Failures in Testkube
In Testkube, a Failure is reported and tracked when a test run finishes execution successfully but returns a non-passing result, indicating the application didn't meet test expectations. These results are stored persistently with comprehensive execution metadata, including detailed logs, stack traces, screenshots, environment details, configuration snapshots, and related Kubernetes events that provide full context for investigation and debugging.
Testkube provides comprehensive visibility into Failures through:
- Execution Details: Each test's pass/fail state, execution duration, individual assertion results, detailed error messages, and complete execution logs organized for easy navigation
- Analytics Dashboard: Aggregated failure counts, failure percentages, pass rates, and historical trends visualized over time to identify quality patterns and regressions
- Filtering and Insights: Powerful tools to group, sort, and filter failures by test type, test suite, environment, time period, execution status, or custom tags for targeted analysis
- Comparison Views: Side-by-side comparison of passing and failing executions to identify what changed between successful and unsuccessful runs
- Integrations: Seamless exporting of failure data to CI/CD systems, observability platforms, incident management tools, or custom webhooks for deeper analysis, automated alerting, and workflow automation
- Artifact Storage: Preservation of screenshots, videos, network traces, performance profiles, and other diagnostic artifacts generated during failing test executions
- Root Cause Attribution: Linking failures to specific code commits, deployments, configuration changes, or infrastructure events that may have triggered the failure
This comprehensive approach enables teams to move beyond investigating one-off failures and gain data-driven insights into overall testing health, quality trends, and areas requiring attention.

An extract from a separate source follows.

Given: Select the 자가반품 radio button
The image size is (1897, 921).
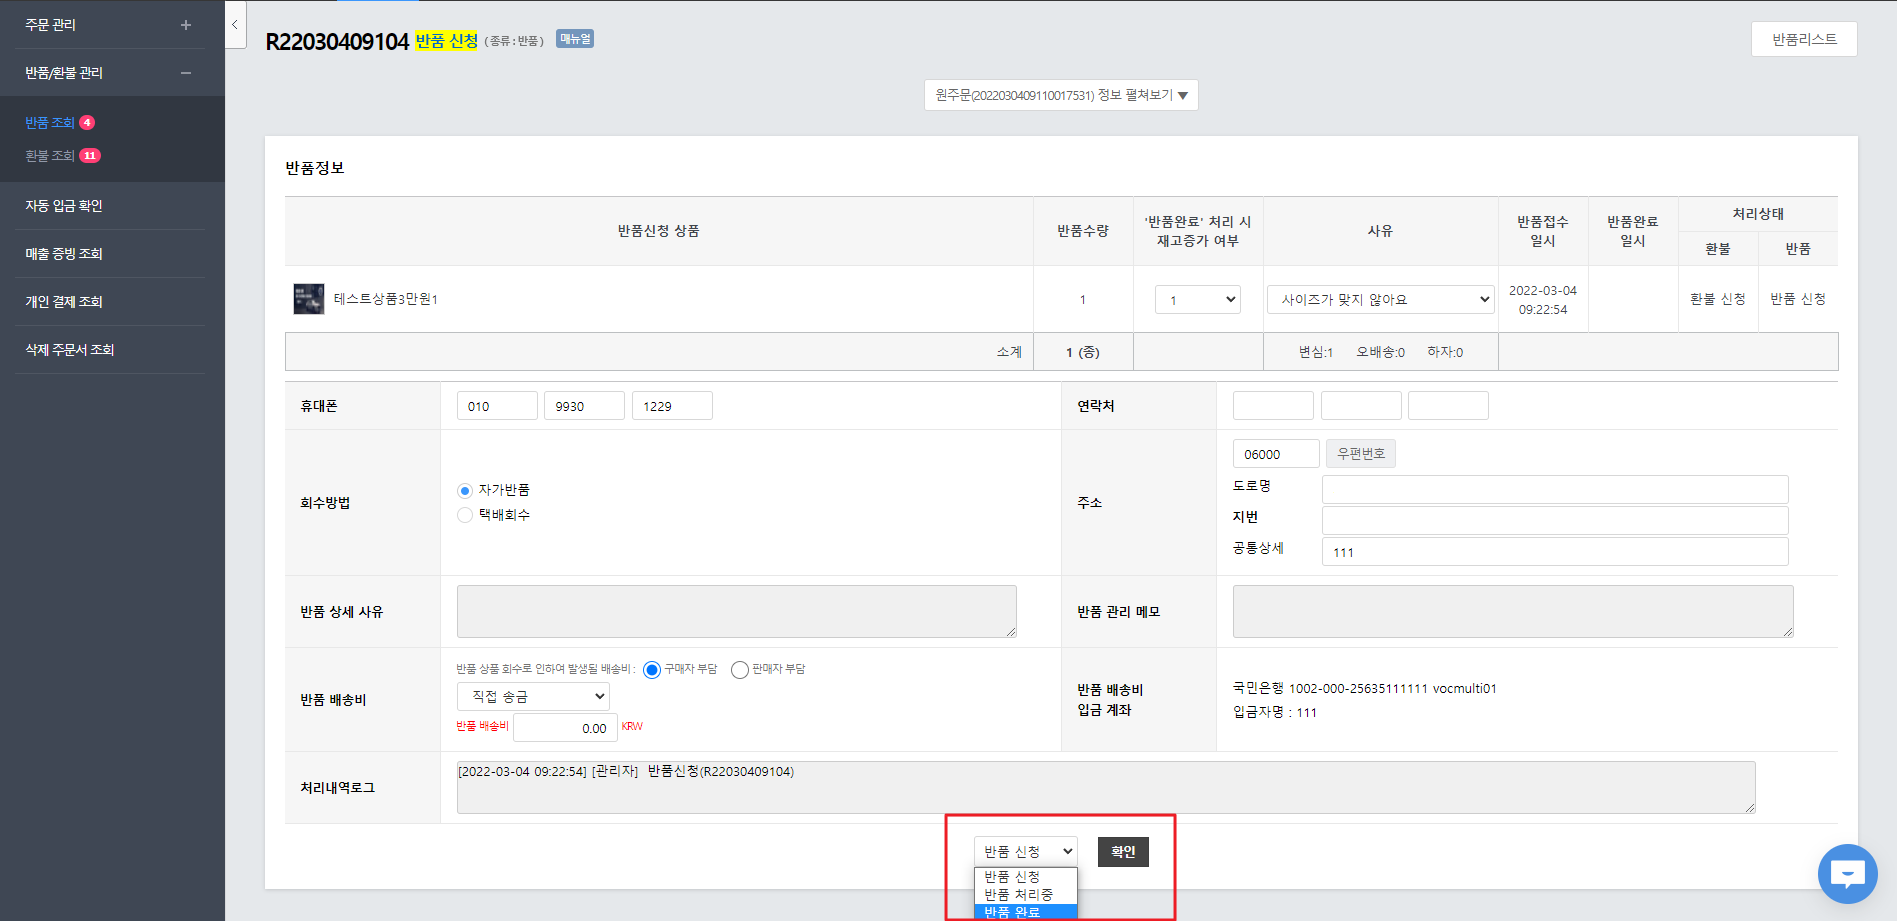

How Testkube Highlights and Analyzes Failures
Testkube uses built-in observability, analytics, and intelligent reporting to surface Failures quickly and contextually, helping teams understand not just what failed, but why and how to fix it:
- Visual Indicators: Clear, color-coded pass/fail status in dashboards, reports, and CLI output that makes failure identification immediate and obvious
- Historical Tracking: Compare current failure rates to previous releases, sprints, or time periods to identify quality trends, improvements, or degradations over time
- Failure Rate Metrics: Identify specific tests, test suites, or environments with high failure frequency that require attention, stabilization, or investigation
- Workflow Context: See exactly where Failures occur within multi-step test workflows, understanding which specific steps or dependencies caused the failure
- Failure Grouping: Automatically group similar failures together to identify widespread issues affecting multiple tests rather than isolated problems
- CI/CD Integration: Push failure data, test results, and quality metrics to external systems like Jenkins, GitHub Actions, GitLab CI, or custom pipelines for automation, gating, or alerting
- Trend Analysis: Visualize how failure rates change over time, correlating with deployments, infrastructure changes, or development cycles
- Notification and Alerting: Configure automated notifications to Slack, email, or incident management platforms when failure rates exceed thresholds or critical tests fail
This structured visibility helps teams pinpoint the most critical failing areas, understand failure context quickly, and focus remediation efforts where they matter most for product quality and user experience.